Unfortunately, while RJDJ makes SXSW look good from afar, the experience of actually walking through the door is less alluring. The dizzying hype of SXSW is matched by the vertiginous expense of entry: at US$1350 for a full ticket it’s closer to the price of a high-level professional conference than an arts event. It’s either a sign of arrogance or a promise of excellence to charge as much as the Sri Lankan per-capita GDP for a week-long event. It’s also a pretty steep rate for Americans in the midst of severe recession. Coming overland to Austin, my train rolls across a landscape of alienation and poverty. Trailer parks, bail-bond loan offices and abandoned strip malls, sun-baked and silent desert prisons, public toilet queues clogged with doped-out drug users. I’m no expert in the political economy of the USA but I cannot help see the abysmal income divide here.

A steam punk fairy godmother at Plutopia A steam punk fairy godmother at Plutopia
photo Dan MacKinlay
My first few physical encounters with the festival are unexciting: performances that claim to be ‘innovative’ because they play music with synthesisers as well as guitars; a ‘game art’ exhibition that is nothing but framed concept sketches for a manga-themed shoot ‘em up; and fliers telling you to sell your music in Guitar Hero. Soon enough, I gravitate to the fringes, where the interesting things are hiding—like Plutopia, a one-night anarchic, psychedelic counterculture celebration. The whole thing is cloistered away from the Convention Centre crowd at the Mexican American Cultural courtyard by the river. On one side, a local produce shop and on the other, microbreweries and distilleries. In the middle, roving troupes of steampunk designers, circus performers and dorkbot delegates showcase their wares. A bustled Victorian grandmother hawks interstellar neutrino machines made from washing machine parts. Geeks in labcoats are tending a giant glowing brain. On the main stage sits Chinese artist Xiao He in a straw hat, working up a variegated soundscape of custom digital delays and reprocessed vocals in one of my favourite performances of the whole program.

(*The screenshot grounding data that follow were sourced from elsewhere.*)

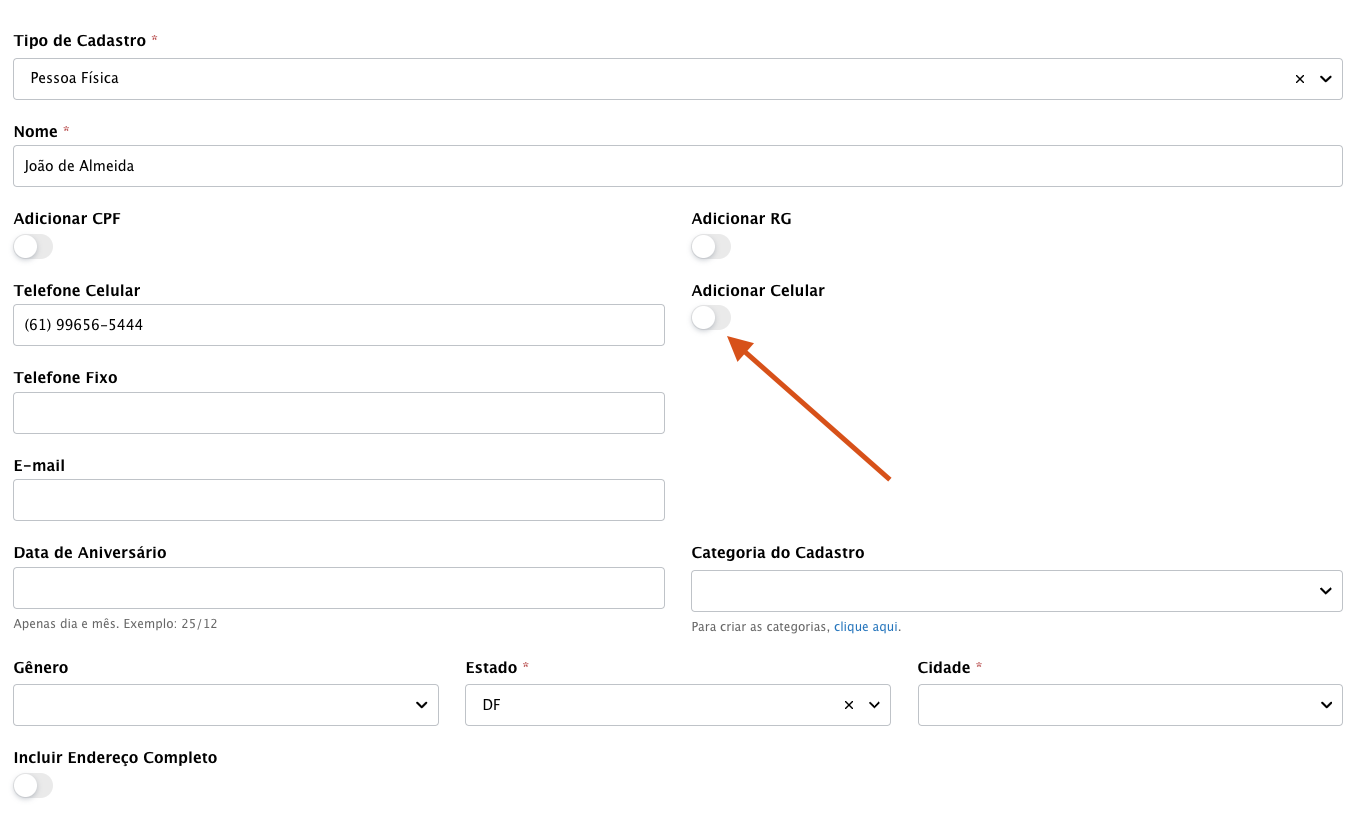Select the E-mail input field
This screenshot has width=1368, height=818.
coord(338,500)
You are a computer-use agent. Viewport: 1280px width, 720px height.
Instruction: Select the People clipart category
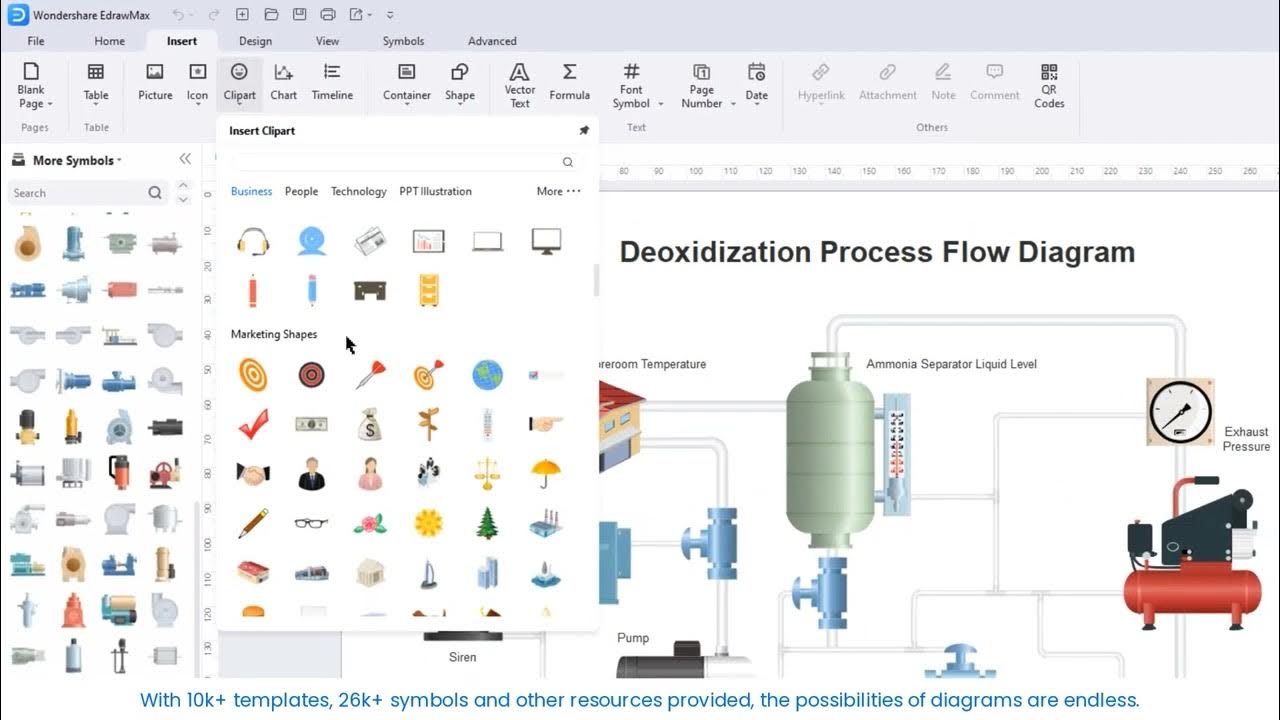(x=301, y=191)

Futurist Bruce Sterling delivers a curious and rambling keynote speech for Plutopia, surveying digital fabrication, internet-facilitated regional cooperation and the potential for social media in sustainability. His opening statement crystallises the concerns that have driven me to the periphery of SXSW: “Tomorrow I’m speaking at SXSW, which is sponsored by Pepsi and Chevy. Tonight I’m speaking at Plutopia, which is sponsored by steampunk fairy godmothers who make cool stuff out of junk.”

Outside, the logos of those particular corporations are tessellated into ambient infomercial wallpaper across every surface. Branding saturates everything: presentation screens, the festival guidebook, social network sites, the pavement, passing cars, electrical outlets. It is a preview of a dystopian future of complete advertising domination, which is to say: something like living on the present-day internet. I feel like I have entered the world’s largest corporate marketing focus group. It is so suffocatingly intense that it’s hard to find space for anything not strictly commercial.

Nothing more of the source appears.